Thinking of a home birth?

You don’t need to be somebody ‘amazing’ to have a homebirth, you just have to be willing. You also have to be somewhat low risk so it is safe for you to give birth in your home along with being determined and believing in the power of you and your body. Women are born to birth. We don’t need hormones and pharmaceutical interventions to help birth our babies, we can do that all on our own. After my successful homebirth I have had many questions on what I did mentally and physically to prepare. So below I am going to share that with you.

Mental preparation

- Try to include your partner with all mental preparation. When you feel like you can no longer continue during labour, that is where your support people/partner comes into play. If they don’t truly understand what you want, and you are asking for drug options during a moment of weakness they will agree and not fight for your needs because they won’t enjoy seeing you in pain. If they are present during mental preparation it will help them understand and learn alongside you.

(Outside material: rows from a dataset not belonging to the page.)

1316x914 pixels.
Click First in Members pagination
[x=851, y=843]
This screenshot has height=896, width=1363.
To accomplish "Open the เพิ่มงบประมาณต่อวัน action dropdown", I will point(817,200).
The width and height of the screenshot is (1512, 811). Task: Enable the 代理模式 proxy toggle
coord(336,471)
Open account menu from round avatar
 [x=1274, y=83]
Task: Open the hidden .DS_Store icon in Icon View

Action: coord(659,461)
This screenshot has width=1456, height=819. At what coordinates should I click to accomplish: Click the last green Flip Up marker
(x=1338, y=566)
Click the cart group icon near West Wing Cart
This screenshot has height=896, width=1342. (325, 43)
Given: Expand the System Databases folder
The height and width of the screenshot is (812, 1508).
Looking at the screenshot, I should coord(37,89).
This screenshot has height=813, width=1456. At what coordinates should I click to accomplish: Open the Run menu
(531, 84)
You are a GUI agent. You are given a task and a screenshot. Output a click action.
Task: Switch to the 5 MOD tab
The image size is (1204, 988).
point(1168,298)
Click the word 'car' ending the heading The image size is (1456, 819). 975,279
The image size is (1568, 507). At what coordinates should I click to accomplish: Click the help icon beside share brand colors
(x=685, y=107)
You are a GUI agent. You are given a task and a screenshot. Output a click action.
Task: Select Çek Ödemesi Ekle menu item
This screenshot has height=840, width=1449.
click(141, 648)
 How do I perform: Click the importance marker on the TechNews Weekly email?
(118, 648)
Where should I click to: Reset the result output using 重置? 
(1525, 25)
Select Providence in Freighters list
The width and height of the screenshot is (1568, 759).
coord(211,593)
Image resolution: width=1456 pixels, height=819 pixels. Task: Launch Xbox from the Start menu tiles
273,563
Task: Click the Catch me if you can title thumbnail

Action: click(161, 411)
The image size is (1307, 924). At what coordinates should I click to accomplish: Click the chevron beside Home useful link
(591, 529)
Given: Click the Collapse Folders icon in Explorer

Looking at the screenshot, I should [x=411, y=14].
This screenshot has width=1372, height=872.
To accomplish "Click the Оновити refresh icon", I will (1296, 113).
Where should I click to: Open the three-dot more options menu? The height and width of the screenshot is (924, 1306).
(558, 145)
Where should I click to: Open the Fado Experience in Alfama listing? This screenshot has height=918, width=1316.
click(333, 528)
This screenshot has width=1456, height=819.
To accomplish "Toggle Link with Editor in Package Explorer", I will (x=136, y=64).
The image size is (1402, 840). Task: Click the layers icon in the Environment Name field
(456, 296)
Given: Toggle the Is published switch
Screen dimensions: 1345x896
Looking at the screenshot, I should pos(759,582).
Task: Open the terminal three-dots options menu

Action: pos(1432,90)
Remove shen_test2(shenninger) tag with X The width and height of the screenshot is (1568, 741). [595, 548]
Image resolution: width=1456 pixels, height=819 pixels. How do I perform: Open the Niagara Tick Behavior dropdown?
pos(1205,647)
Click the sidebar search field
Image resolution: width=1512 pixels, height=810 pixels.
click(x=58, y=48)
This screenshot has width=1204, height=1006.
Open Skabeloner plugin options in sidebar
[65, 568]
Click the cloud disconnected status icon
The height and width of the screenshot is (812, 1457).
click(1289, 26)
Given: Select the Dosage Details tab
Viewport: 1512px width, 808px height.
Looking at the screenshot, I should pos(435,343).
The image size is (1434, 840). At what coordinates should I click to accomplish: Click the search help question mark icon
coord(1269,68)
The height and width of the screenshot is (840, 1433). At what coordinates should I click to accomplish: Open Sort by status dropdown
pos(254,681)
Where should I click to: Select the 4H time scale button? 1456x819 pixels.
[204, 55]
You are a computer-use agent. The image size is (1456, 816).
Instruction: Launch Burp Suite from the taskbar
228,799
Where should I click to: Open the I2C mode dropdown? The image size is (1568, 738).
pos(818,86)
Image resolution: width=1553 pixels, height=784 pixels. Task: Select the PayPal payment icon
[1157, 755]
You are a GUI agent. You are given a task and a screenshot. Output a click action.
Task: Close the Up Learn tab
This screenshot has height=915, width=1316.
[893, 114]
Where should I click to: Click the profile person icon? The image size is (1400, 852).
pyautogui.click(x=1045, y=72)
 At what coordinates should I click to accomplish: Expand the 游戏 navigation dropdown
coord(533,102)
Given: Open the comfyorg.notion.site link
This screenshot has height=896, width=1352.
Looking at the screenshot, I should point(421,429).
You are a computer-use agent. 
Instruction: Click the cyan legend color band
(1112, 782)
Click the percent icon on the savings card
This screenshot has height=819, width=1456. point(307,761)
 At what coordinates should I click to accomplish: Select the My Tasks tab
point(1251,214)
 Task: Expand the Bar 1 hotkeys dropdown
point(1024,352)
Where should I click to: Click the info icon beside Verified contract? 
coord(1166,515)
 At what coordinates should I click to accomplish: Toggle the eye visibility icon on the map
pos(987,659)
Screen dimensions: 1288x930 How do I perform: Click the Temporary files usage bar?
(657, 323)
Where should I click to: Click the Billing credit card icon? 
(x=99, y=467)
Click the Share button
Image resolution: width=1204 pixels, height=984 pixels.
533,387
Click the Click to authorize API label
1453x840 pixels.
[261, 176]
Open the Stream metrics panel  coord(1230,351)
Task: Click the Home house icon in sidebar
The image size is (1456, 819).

- A labour without pain relief drugs isn’t easy. This is why you need to have your why. Why do you want to labour without these drugs? Research into this and truly find your why. For me it was the negative effects of these drugs on me and my baby and how they led to a cascade of medical interventions.

- Find birth affirmations that resonate with you. This is what will get you through the labour. Through my labour the only birth affirmation that resonated with me was: I am strong, I am patient and I will preserve. You can view birth affirmations at: brookeklower98 on pinterest.

- Watch birth documentaries to prepare yourself. This will allow you to prepare yourself. It will also help you to understand the downside to having a birth in a hospital and the birth process. Some great documentaries include: the face of birth, why not home, orgasmic birth, the business of being born. I personally loved orgasmic birth – although I believe pain has purpose and is definitely felt; nipple and clitoris stimulation helped immensely to get through the contractions for me.

- Read books, understand the pain process. Understand why your body needs to feel pain, this pain has a purpose. Some great books include: Birth with confidence by Rhea Dempsey, hypnobirthing, preparing for a gentle birth, Ina May’s guide to childbirth.

- Unpack past birth trauma. If this isn’t your first birth it is common to have birth trauma from your first birth. What are you scared of? What do you fear? Why is this? Journal about it and let it go. If are having trouble doing this speak to a doula or psychologist as they can assist with letting go of past birth trauma.